8. Legend of Kaspar Hauser (roxie, sfindiefest)

This zonked out rave-sci fi-western featured Vincent Gallo in two roles--- at least one of which seemed to be channelling 70s era Dennis Hopper---, had something to do with the oft-told legend of Kaspar Hauser, and rocked a propulsive score by Vitalic.  Honestly, most of this visually striking film went sailing straight over my doggedly sober head, but there is something  charmingly sincere in it’s weirdness and that’s something you can’t fake.

9. Wild Girl (PFA, Raoul Walsh retro)

Raoul Walsh, along with Robert Aldrich and Frank Borzage, is a director I am perpetually trying to watch more films by, so I got very excited when I heard that the PFA was doing a retrospective of his work.  Unfortunately, it was more of a greatest hits collection than deep cuts, and even programmer Steve Seid seemed to be downplaying expectations when he introduced the series.  Out of the three programs I attended (all of which, I hasten to add, were excellent) I chose this one for inclusion because one of my top three favorite film critics, Dave Kehr, was in attendance and spoke after the film.

10.  Impolex (Roxie)

This is the debut film from Alex Ross Perry, director/star of The Color Wheel, and it is notable for being almost nothing like that film, or most any other, and is often unhelpfully described as being “like Pynchon” which I suppose is a reference to Gravity’s Rainbow?  I don’t know, I haven’t read it.  This film is about a world war two soldier searching for undetonated missiles and felt more like a dream or a reverie than a straightforward narrative (I mean that as a compliment).  Screened once, at 10pm, on a Tuesday.

3 comments:

  1. Hi Ben: Who are your other two favorite film critics?
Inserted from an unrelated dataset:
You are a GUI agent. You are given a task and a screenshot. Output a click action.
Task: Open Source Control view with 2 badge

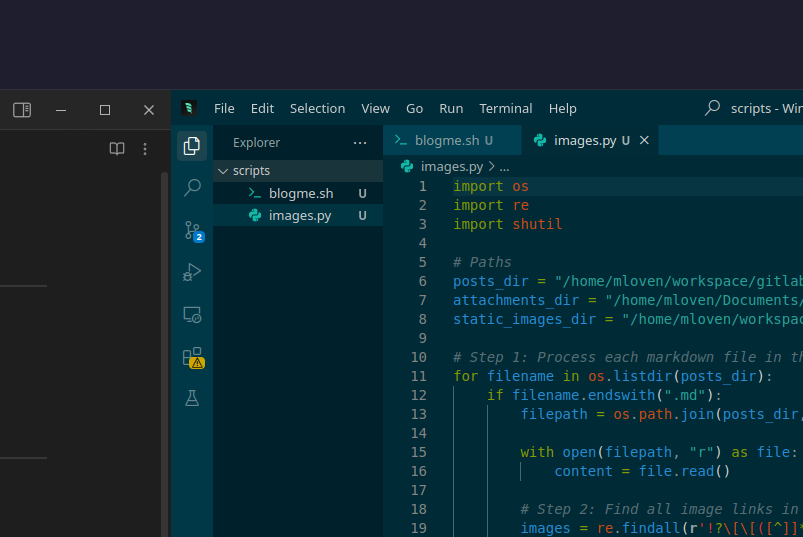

I was really sorry when Kehr left his post at the Times. He was probably the best writer on film they've ever had. Not even the estimable J. Hoberman can fill his shoes, IMHO.

    ReplyDelete
  2. Hi Lawrence! The other two faves are Hoberman and the Self-Styled Siren, Farrah Smith Nehme, who I think is one of the best writers around on what is known as classic hollywood. I was also greatly saddened by Kehr's departure, his column (and website) was a regular, cherished destination. I do look forward to seeing where Hoberman takes it...his first piece, on Tarkovsky, was pretty good. What about you, any favorites?

    ReplyDelete
  3. Ben: I don't know Self Styled Siren, must seek her out. My favorite writers on film are Robin Wood, Jonathan Rosenbaum, Manny Farber,and Raymiond Durgnat.